Ayah dan ibu pun berjalan meninggalkan teras menuju mobil yang terparkir di halaman depan. Tidak lama, mereka sudah terlihat pergi melewati gerbang dengan mobilnya. Ternyata semua baik-baik saja.

“Kukira aku akan dikebiri.” gumamku sambil menatap bekas keberadaan mobil orang tuaku.

“Eh?”

“Aku sudah ingkar janji. Ini yang pertama kali. Maksudku, biasanya aku menuruti apapun kemauan orang tuaku. Aku taat pada aturan mereka. Jadi saat tiba-tiba membuat pelanggaran, kukira mereka akan sangat kecewa.”

“Kau berpikir sampai sedalam itu?”

“Mau bagaimana lagi kan? Aku anak bungsu. Ketiga kakakku tipe pembangkang. Pikirku, sebagai harapan terakhir setidaknya aku akan jadi anak yang baik.

Tapi bukan cuma alasan mengharukan itu yang kupunya. Memang dasarnya aku pemalas dan tanpa ambisi. Jadi disuruh apapun iya-iya saja. Dilarang ya sudah. Tidak perlu membuang tenaga.”

Geni malah tertawa.

“Ada yang lucu?”

Dia menggelengkan kepalanya. Tapi masih tertawa.

“Kau jauh dari image yang pertama kali kutangkap darimu.”

“Sangat berbeda dari kesan pertama?”

Dia mengangguk.

“Aku sempat mengira kau misterius.”

“Ah, dulu rambutku hitam kan? Aku sering dianggap begitu saat rambutku belum kembali ke warna asli.”

“Mungkin memang karena warna rambut dan kulitmu. Atau mungkin juga wajah tanpa ekspresimu.”

“Aku cukup ekspresif.”

“Hanya kalau sudah merasa nyaman dan dekat kan?”

Dia benar.

“Ternyata kau orang yang biasa-biasa saja.” Ya. “Tapi justru biasa-biasa saja itu yang membuat berbeda. Karena orang lain cenderung berusaha jadi berbeda. Terlalu heboh. Belagak unik padahal tidak spesial sedikit pun.

Aku senang bisa menjadi suamimu. Juga... menangani selangkanganmu.” Ha?

Dia langsung masuk kedalam rumah setelah mengucapkannya. Setelah membahas karakterku yang berlanjut pada selangkangan. Apa dia tidak terlalu santai dengan apa yang sudah kami lakukan? Dia menyukainya? Menikmatinya?

Tapi... ya. Memangnya kenapa? Kami sudah menikah.

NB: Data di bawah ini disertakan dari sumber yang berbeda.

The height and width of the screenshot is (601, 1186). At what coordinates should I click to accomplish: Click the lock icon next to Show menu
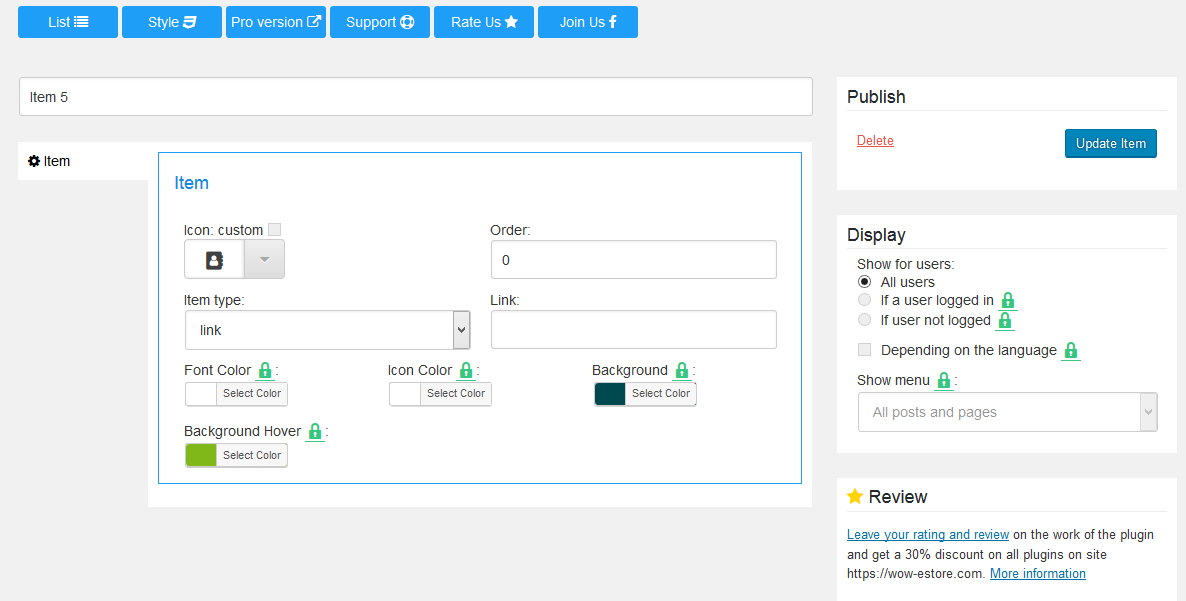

Mau melakukan lebih pun tidak akan jadi masalah. Yang penting tetap mengingat pesan ayah. Dan harus bahagia. Nafsu ada bersamaan dengan cinta.

***

END
08:30 wib
6 November 2023
reo

Cerita ini menyimpang dari rencana. Awalnya aku berniat menceritakan ketidakpercayaan Geni pada cinta Gabriel. Tapi selama menulis aku justru menggambarkan mereka sebagai pasangan yang sama-sama ‘mau’.

Lalu tentang karakter. Aku tidak bisa memperlihat karakter Gabriel dengan jelas. Bahkan aku sendiri bingung dia orang seperti apa.

Hingga akhirnya cerita sudah berjalan terlalu panjang. Konflik utama belum muncul. Kejutan-kejutan tidak bisa disisipkan. Dan lain sebagainya.

Aku menyerah. Jadi inilah hasilnya. Tamat begini saja. Maaf.